• Aim of the task: Return the lines of the data below exactly. Start at the first and end with the line containing "Given: Click the speedometer marker icon".
::::
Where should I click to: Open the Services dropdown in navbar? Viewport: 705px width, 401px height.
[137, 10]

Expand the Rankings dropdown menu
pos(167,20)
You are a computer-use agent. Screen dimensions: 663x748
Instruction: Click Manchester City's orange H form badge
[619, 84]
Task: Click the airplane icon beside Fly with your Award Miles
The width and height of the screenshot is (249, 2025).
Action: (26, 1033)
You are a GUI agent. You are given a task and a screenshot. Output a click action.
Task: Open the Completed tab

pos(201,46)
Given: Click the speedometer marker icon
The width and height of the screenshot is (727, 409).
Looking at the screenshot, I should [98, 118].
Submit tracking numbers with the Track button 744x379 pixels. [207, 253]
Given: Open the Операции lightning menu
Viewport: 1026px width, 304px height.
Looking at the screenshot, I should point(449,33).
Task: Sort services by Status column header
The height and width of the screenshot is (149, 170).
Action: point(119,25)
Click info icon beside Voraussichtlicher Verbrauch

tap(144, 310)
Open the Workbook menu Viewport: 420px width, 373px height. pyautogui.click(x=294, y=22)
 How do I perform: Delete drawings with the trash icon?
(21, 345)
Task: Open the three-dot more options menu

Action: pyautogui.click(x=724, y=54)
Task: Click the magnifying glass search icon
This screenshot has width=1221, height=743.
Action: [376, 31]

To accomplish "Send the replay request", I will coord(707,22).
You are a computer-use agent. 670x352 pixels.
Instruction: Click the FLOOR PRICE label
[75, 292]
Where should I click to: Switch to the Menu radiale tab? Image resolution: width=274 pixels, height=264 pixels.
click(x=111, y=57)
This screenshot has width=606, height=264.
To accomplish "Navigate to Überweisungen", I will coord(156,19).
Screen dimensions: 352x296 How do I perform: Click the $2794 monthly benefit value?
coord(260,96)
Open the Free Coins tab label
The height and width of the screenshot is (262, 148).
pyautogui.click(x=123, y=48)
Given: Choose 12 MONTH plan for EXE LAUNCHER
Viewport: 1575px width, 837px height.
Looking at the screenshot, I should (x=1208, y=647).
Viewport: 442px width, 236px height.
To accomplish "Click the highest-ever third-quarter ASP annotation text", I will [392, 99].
::::
• Answer area:
Where should I click to: Open the Services dropdown in navbar? Viewport: 705px width, 401px height.
[137, 10]

Expand the Rankings dropdown menu
pos(167,20)
You are a computer-use agent. Screen dimensions: 663x748
Instruction: Click Manchester City's orange H form badge
[619, 84]
Task: Click the airplane icon beside Fly with your Award Miles
The width and height of the screenshot is (249, 2025).
Action: (26, 1033)
You are a GUI agent. You are given a task and a screenshot. Output a click action.
Task: Open the Completed tab

pos(201,46)
Given: Click the speedometer marker icon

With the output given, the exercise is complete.